The Groes was the focal point for assembly, and on most weekdays it was quite busy. The men were there to buy a newspaper, have a smoke, and stand around discussing the latest news and developments. However for security and propaganda reasons, the news was severely censured especially when things were not going well with the progress of the war. The women were out shopping almost daily, and with the little money they had available, they focused first and foremost on those rationed necessities. The shopping needs of the town and surroundings were all met locally since it was an all-day inconvenience to travel by bus to Pwllheli. There were a lot of people walking around town, and there were many little shops competing for their business, even though the goods and produce they had were severely curtailed. I recall two active bakeries (Islwyn and Church Street); three greengrocers (Giddy’s, Capt Boyd, and Jones Dicws); six grocers (Glynllifon, Tan-y-Groes, Zebra, Pen-y-Graig, Gwalia, and Mrs. Ellis); and two butchers (Jones Glynllifon and Pen-y-Bryn). There were also two cigarette/sweet shops (Groes and Pen-y-Bryn); three newspaper shops (Old Post Office, Pen-y-Bryn and Mrs. Ellis); three men’s clothing/shoe shops (London House, Bradford House, and Owen Morris’s); two ironmongers (Shop Newydd and Nanhoron House); two cobblers (Ensors and Daniel Owen, Church Street); two chip shops (High Street and Tan-y-Maes); two barbers (Groes and Guto Parry’s Melbourne House); one paint shop (Sally’s, Well Street); one women’s hairdressers (Trenholme, Anchoria) and three banks.
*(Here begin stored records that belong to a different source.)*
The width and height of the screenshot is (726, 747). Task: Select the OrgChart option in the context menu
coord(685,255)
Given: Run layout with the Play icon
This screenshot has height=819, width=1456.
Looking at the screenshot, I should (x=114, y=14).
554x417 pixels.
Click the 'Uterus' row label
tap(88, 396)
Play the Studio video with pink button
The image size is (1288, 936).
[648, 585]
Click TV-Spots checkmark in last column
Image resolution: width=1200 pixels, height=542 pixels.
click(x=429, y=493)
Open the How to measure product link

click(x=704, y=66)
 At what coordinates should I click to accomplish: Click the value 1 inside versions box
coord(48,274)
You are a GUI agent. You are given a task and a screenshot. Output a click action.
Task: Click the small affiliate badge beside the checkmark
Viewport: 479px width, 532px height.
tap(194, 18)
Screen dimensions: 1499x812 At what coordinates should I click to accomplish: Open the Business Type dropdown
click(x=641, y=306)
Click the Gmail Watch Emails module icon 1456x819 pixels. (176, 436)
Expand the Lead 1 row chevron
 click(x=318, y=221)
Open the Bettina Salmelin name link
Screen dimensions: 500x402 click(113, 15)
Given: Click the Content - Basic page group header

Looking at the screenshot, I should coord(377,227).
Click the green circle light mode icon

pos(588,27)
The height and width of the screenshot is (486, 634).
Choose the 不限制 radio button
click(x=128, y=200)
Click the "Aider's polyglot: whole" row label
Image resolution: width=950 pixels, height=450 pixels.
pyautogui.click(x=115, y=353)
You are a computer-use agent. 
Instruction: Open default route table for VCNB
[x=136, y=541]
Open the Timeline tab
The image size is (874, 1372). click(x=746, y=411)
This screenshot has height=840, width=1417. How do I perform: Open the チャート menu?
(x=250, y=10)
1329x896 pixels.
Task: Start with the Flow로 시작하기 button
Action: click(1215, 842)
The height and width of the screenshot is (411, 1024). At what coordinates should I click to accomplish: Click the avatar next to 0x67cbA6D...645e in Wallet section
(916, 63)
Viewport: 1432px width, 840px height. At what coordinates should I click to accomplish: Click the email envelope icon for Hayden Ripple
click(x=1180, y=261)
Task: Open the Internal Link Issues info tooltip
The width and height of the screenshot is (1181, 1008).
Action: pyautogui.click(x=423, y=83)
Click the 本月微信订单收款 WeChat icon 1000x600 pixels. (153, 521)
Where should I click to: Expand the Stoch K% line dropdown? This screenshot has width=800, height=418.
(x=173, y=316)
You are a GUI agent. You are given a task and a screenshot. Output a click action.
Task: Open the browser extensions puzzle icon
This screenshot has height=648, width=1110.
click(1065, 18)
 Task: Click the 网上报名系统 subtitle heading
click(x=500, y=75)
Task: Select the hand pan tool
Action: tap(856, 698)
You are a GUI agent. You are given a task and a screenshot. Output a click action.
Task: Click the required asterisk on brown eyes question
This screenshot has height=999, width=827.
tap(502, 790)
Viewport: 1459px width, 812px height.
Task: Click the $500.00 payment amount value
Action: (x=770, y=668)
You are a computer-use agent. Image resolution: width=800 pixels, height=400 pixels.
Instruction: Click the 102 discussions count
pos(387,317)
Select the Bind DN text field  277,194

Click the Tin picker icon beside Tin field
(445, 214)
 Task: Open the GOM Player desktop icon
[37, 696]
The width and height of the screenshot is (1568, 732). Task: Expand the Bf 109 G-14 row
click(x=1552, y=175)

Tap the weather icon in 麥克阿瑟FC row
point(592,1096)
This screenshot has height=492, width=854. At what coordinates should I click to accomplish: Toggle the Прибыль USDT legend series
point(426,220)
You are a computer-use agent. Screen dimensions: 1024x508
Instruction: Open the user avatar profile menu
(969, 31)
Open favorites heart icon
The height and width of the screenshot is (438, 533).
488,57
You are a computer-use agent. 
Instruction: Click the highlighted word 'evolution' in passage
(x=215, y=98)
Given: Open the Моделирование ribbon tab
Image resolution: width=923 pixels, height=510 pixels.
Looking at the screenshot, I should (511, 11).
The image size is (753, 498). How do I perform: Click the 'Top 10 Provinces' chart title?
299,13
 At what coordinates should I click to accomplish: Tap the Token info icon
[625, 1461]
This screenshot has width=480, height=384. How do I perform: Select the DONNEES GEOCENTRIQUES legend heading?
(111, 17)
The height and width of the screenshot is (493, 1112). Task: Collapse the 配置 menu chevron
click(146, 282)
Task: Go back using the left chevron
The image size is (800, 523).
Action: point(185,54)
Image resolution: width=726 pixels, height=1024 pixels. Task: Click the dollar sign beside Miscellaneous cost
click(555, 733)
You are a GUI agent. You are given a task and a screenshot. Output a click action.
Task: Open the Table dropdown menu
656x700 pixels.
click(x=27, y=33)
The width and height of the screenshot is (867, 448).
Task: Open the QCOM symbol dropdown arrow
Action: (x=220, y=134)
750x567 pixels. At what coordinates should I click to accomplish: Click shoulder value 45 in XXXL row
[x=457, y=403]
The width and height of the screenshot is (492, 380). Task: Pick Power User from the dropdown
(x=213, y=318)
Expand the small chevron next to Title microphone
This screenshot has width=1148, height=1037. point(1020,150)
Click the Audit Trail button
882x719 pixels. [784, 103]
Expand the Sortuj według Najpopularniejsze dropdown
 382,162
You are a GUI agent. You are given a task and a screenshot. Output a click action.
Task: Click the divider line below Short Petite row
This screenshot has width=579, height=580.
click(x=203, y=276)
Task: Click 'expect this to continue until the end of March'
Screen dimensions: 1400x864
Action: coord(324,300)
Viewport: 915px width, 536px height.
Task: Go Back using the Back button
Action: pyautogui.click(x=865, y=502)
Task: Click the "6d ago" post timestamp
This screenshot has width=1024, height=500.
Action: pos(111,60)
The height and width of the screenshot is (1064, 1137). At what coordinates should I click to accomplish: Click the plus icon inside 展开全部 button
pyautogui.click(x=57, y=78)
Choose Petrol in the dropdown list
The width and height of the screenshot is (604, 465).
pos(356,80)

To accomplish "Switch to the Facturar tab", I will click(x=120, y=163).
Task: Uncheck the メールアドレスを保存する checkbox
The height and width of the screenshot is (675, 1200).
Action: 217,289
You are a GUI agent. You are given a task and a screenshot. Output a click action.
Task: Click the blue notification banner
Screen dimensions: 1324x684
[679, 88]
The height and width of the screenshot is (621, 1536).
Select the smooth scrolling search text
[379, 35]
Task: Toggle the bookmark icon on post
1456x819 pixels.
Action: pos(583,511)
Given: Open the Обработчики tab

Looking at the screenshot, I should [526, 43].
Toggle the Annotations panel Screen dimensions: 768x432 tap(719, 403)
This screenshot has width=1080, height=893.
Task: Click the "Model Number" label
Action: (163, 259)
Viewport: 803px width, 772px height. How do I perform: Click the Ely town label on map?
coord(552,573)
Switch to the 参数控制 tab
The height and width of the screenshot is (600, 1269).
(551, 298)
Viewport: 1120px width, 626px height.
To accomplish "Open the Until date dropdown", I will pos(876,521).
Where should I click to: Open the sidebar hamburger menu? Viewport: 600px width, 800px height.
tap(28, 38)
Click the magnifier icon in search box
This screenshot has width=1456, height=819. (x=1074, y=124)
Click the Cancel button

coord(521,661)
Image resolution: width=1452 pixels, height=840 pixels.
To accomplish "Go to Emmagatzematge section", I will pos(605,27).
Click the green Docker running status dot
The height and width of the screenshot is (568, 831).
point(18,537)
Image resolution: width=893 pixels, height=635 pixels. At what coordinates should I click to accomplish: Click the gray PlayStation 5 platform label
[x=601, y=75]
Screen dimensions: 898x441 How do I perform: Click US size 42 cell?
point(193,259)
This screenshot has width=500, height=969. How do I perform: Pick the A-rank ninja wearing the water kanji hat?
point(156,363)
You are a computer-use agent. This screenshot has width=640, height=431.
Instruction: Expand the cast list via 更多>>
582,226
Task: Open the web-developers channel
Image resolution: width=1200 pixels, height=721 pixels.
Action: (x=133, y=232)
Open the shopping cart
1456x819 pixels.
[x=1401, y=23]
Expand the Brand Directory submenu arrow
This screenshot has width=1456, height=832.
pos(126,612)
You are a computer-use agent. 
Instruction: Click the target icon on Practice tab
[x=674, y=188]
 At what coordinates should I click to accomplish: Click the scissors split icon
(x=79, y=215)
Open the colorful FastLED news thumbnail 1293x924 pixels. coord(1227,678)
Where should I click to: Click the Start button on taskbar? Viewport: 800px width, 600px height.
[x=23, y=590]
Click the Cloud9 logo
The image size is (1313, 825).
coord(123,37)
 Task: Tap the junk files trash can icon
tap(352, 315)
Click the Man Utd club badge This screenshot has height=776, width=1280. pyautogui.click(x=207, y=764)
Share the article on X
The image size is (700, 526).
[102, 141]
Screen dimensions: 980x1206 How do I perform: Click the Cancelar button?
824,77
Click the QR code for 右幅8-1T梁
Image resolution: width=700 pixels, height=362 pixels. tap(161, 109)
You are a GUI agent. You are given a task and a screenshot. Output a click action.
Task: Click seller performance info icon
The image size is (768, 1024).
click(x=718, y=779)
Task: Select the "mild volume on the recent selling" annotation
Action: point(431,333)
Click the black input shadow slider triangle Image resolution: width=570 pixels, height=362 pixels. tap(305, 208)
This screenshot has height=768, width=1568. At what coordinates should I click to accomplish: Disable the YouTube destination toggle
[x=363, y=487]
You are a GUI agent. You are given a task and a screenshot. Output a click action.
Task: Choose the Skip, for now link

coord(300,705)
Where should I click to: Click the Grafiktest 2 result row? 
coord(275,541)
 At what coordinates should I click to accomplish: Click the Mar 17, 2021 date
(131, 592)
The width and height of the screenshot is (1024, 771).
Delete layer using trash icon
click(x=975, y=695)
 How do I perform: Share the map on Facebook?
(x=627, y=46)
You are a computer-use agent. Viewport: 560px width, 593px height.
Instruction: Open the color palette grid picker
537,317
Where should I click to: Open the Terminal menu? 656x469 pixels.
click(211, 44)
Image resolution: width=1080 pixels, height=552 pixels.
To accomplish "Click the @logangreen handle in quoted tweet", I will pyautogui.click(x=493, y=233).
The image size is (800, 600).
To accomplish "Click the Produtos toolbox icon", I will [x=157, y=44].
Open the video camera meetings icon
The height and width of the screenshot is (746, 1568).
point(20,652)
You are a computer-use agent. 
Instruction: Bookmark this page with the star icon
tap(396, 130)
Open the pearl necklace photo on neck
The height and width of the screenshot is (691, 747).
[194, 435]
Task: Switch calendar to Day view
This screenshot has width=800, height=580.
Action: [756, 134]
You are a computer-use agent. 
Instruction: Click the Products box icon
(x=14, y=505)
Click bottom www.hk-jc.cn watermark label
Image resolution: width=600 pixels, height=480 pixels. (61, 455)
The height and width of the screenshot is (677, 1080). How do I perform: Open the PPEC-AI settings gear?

There might be a couple of omissions or errors in this listing, but again how things have changed!!

I remember well that small bakery on Church Street opposite the Blue Garage that was owned by old John Hughes. It was very close to our house, and the smell of that fresh bread permeated the whole neighborhood. As a child I was mesmerized by the large dough mixer located by the door and the oven with the long loading paddles visible in the back. A young man by the name of John (Eulwen and Guto Ifan’s brother) used to work there, and he was always lifting me on his shoulders. The bakery later moved to larger premises on Palace Street. I also remember John Owens chip shop at Tan-y-Maes, with the small sitting room in the back, and the delicious fish and chips, and deep-fried potato scallops he used to serve there in the 1950’s. Then there was the greengrocer Jones Dicws on the corner of Palace and Church Streets with the huge piece of slate protruding out from the corner to divert rainwater from the shop entrance down Church Street. Inside there was a huge wooden box that held potatoes, and a large scale that Miss Jones had on the counter to weigh produce for her customers.

Early in the war a small camp was opened in the field where Glan-y-Pwll is now located on the Morfa Road. It was sufficiently far out of town not to be very noticeable. The camp consisted of a few semi-circular, corrugated iron, Nissen huts assembled on concrete slabs. It was not a barracks since it had no sleeping facilities. Many small camps of this kind were located in towns and villages throughout the country. Their intent initially I believe was to provide areas where home guards could congregate and be trained to help the regular army defend Britain against the impending German invasion. The home guards were volunteers and able-bodied men over forty years of age who could not be recruited into the regular forces. Most of them had jobs and were only involved in the evenings and on weekends. They were nicknamed Dad’s Army. I was left with the impression that the local home guards were a rag-tag group. They took their training and duties rather lackadaisically, and they had leaders who apparently seemed to be totally incompetent. They were subject to a considerable amount of local humour and jocular ridicule. That was understandable perhaps since they used shovels, pitchforks, and dummy wooden rifles during training, and their marksmanship skills were very poor. But to their credit, they did do some very useful and meritorious work. They were involved in digging trenches along the cliffs, and manning those trenches at night. The trenches are still in existence on Nefyn Point and in the fields of the old Pen Isaf-y-Dre farm. They were involved in building an anti-tank barrier at the top of Lon Gam. They were also involved in reinforcing, and camouflaging the chain home radar buildings at Cefn Leisiog. The chain home radar was an early warning radar system upgraded from an earlier radio system for detecting and tracking radio emissions from thunderstorms. It was a very crude static aerial system without any of the modern-day rotating antennas etc. Nevertheless, the system functioned and was instrumental in pinpointing the location of German planes especially on the east and southern coasts thereby providing the RAF with an early warning capability. Although the Lleyn area only experienced minor attacks, the Germans did make use of neutral Ireland and the lights from the city of Dublin, much to everyone’s consternation, to align planes along the North Wales coast for bombing raids on Liverpool.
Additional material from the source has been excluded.